Peoples Church is an evangelical non-denominational Christian megachurch in Fresno, California, USA. The church is led by Pastor Dale Oquist. The church campus includes Fresno Christian High School, a private school attended by students in grades K-12.

== History ==
Peoples Church was founded in 1954 by several families from the Fresno area. The first pastor, Rev. Floyd Hawkins, led the church from January 1955 to August 1959. He was followed by Rev. Guy A. Davidson who led the church until April 1963. Under his leadership the congregation of about 200 converted old turkey houses into their first church building.

In 1964, Pastor G. L. Johnson replaced Davidson as head pastor. Under Johnson's leadership, the church grew into a 2000-seat sanctuary in 1977 at the church's current location at Cedar and Herndon avenues.

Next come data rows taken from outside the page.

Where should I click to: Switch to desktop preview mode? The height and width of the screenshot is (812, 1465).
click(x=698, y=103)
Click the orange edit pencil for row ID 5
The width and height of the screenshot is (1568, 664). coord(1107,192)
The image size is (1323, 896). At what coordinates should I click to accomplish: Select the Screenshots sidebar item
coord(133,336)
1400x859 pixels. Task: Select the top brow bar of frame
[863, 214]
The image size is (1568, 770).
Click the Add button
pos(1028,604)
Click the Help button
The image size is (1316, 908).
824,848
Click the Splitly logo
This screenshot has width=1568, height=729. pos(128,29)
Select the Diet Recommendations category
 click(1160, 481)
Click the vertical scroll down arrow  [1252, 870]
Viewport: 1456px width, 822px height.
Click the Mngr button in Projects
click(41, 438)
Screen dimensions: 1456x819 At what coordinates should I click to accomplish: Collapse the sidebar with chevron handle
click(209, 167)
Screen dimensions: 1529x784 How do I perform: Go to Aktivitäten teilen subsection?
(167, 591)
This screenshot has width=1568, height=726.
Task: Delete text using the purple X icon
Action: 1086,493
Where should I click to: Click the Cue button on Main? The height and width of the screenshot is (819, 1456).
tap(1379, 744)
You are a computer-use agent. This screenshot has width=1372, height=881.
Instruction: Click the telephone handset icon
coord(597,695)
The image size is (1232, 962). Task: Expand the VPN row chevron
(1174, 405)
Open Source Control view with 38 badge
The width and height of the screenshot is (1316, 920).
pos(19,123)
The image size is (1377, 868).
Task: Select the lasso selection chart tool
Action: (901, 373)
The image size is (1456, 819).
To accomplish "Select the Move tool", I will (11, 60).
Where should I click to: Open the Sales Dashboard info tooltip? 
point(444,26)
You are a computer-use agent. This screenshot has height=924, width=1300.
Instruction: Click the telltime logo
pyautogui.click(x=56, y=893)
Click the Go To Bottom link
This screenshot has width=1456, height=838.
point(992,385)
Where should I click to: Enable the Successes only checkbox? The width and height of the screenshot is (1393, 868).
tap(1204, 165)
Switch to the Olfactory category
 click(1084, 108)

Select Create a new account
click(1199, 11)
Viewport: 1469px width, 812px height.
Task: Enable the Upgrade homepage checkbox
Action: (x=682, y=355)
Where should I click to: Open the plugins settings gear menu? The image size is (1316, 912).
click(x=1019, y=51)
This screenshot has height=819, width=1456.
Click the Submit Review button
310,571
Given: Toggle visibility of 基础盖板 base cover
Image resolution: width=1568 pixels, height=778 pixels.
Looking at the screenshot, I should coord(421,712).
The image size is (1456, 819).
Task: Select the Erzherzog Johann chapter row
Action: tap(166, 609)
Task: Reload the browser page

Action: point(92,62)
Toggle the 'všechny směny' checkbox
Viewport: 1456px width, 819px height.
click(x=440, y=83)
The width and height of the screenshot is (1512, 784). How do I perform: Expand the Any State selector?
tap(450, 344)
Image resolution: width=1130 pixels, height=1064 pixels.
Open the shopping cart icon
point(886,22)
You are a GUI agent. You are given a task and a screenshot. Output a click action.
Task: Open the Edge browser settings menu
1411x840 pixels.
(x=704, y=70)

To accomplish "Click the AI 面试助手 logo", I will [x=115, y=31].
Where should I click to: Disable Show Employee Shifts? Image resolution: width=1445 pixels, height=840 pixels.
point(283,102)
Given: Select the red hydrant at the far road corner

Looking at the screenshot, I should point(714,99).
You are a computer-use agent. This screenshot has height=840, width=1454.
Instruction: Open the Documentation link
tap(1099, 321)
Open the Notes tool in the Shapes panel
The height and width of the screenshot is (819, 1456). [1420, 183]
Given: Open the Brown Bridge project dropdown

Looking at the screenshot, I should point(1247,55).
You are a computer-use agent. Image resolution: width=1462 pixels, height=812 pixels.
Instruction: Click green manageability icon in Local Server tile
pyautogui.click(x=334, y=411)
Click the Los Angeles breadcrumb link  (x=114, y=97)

Since moving to the Herndon campus, the church has added two Sunday school buildings, a youth building, a Worship Ministries wing and, most recently, the G.L. Johnson Chapel.

On Sunday, June 3, 2007, Johnson announced during the three morning services his intention to tender his resignation in spring 2008. He said the timeliness of his decision was based upon his 80th birthday and his 45th anniversary as leader of the Peoples Church congregation. Johnson retired in late February 2008, and the pastoral search committee began a nationwide search for a replacement.

In 2010, Rev. Dale Oquist, formerly of Olympia, Washington, was elected Lead Pastor at Peoples Church by an overwhelming majority of voting members.

In 2018, Peoples Church moved the 220 ton G.L. Johnson Chapel in order to make room for future expansion. The expansion plan is expected to cost $20 million and be completed by Easter 2021. The new construction will include a new 45,000 square foot building which will be dedicated for use by the children of the congregation, although the extended lobby will be available for community events.